幸運にも2つのプロダクションからお声がかかり、僕たちは決断を迫られていた。

どうする。


まずはツィンテルの他のメンバーに相談した。

お誘いを受けたこと、今後5人での活動は制限される可能性があること、それぞれの人生のこと。

何度かお笑いライブを一緒に経験したデビだけはほんの少し淋しい顔をしたような気がしたが、皆喜んでくれ、快く受け入れてくれた。なにも一生一緒にやれなくなるわけじゃない。

両親にも相談した。

両親には留学をする時や演技の大学に行く時、そのまま俳優を続けると決めた時、いつだって何も言われたことはなかった。今までさんざんお金がかかり、その結果まさかお笑い芸人の事務所に行くかもしれないと言った時もそれは変わらなかった。母はいつだって僕の舞台を観に来て応援してくれていたし今回も何も言わない。父はと言えば、留学時代帰国前に改まって感謝の気持ちや迷惑ばかりかけてすまないと手紙を書いた時、父からもらった初めての手紙には書き慣れない汚い字で一言「何も気にするな たかが人生」と書いてあり、今回も「意外と良いんじゃないか」なんて笑いながらお気楽に答えていた。


舞台は整った。

整ってしまった。

僕らは、お笑い芸人になる。

のだろうか?

本当に、なれるのだろうか?


セティと相談した結果、リーダーには大変感謝しているが、この歳から本気で芸人になるのなら事務所として実績があり、なるべく早く結論が出る事務所が良いということと、子供の頃からテレビで観て憧れていたウッチャンナンチャンの事務所ということからマセキ芸能社を選ばせてもらった。

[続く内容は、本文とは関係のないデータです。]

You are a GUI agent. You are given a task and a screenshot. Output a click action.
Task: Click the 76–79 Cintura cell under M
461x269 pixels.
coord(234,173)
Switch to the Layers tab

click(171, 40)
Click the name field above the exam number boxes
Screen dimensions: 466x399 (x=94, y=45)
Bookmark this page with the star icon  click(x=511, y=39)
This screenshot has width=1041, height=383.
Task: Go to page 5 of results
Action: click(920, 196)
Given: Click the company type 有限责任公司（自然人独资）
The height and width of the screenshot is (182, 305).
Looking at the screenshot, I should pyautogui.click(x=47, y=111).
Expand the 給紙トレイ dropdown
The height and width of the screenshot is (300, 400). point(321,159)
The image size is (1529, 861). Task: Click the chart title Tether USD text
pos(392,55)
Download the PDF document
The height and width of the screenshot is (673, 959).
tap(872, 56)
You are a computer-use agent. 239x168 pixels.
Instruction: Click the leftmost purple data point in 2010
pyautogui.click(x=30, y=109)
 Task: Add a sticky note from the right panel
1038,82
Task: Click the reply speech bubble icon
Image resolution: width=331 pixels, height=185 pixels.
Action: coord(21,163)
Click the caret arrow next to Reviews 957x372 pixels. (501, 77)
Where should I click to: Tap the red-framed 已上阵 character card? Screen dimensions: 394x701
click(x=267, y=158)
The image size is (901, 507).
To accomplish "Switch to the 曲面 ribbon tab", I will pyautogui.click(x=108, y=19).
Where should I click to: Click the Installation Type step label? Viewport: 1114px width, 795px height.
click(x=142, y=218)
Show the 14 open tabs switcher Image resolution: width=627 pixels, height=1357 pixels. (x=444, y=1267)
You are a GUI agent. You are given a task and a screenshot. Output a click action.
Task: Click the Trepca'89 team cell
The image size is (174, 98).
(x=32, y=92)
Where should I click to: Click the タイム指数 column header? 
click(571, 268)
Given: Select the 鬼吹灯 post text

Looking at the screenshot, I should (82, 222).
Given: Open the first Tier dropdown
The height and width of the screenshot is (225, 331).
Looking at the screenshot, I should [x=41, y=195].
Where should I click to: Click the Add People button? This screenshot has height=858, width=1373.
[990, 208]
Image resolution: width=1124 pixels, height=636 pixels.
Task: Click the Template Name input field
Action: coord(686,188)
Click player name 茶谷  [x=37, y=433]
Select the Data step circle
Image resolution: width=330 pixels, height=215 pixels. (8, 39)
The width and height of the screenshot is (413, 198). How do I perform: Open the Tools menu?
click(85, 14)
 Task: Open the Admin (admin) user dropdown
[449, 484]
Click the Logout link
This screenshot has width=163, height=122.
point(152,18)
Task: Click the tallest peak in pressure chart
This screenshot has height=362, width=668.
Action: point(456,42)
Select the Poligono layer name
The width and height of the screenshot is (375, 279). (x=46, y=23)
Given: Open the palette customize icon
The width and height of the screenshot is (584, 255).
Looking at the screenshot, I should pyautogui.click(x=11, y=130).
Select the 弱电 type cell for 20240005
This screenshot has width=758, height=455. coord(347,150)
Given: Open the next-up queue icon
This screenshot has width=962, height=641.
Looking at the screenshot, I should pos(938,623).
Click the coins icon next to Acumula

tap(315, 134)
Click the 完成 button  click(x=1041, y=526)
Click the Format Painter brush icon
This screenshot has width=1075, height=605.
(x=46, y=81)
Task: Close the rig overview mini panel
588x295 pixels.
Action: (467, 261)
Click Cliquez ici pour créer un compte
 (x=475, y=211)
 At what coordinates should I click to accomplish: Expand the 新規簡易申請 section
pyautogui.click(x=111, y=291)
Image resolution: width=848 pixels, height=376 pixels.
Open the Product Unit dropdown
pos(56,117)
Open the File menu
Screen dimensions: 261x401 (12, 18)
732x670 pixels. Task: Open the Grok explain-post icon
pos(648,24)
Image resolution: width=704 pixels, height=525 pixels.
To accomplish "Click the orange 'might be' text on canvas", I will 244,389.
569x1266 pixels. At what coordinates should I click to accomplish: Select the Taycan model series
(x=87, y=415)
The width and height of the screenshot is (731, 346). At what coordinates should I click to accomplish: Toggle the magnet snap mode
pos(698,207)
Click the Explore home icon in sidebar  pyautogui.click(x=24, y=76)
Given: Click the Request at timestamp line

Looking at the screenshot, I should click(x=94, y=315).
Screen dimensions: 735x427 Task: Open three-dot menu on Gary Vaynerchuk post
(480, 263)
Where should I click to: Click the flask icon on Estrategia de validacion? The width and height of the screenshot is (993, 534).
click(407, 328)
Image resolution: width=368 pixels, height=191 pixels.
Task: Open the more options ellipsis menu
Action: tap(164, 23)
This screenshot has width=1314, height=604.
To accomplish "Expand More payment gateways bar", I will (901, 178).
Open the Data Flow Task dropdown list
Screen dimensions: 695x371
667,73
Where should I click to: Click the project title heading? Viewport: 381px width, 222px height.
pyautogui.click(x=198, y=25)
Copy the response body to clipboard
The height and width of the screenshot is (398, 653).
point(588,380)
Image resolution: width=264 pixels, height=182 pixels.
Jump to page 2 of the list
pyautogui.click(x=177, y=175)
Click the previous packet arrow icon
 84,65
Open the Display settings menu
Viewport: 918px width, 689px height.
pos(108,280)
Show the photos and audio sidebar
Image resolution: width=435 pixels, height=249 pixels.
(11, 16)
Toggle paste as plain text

リーダーへご連絡してからマセキ芸能社若手チーフマネージャーの嘉山さんにそう伝え、晴れて僕らは若手を見るのが嘉山さん体制になってから初の嘉山チルドレン第1号となったわけである。2008年の4月、桜がもう散ってしまった頃の話。


セティと二人歩きながら、マセキ芸能社の事務所のほど近くに東京タワーが見えた。


「セティ」

「ん?」

「ちょっと東京タワー行くか」

「え、なんで?」

「……なんとなく、記念に」

「……行くか」


その日、30手前の男二人で東京タワーの中間地点150mのところにある展望台に登り、僕らは二つの約束をした。


4月現在から12月まで、今年一年の内、一度も芸人としてテレビに出られなかったらお笑い芸人はあきらめること。


万が一いつの日かお笑い芸人として冠番組が持てたら、その時はまた東京タワーに来て、今度は地上250mの特別展望台に登ること。


僕たち二人は、コントロードを走り始めた。

この4年後、東京タワーの倍ほどの高さのスカイツリーができるとも知らずに。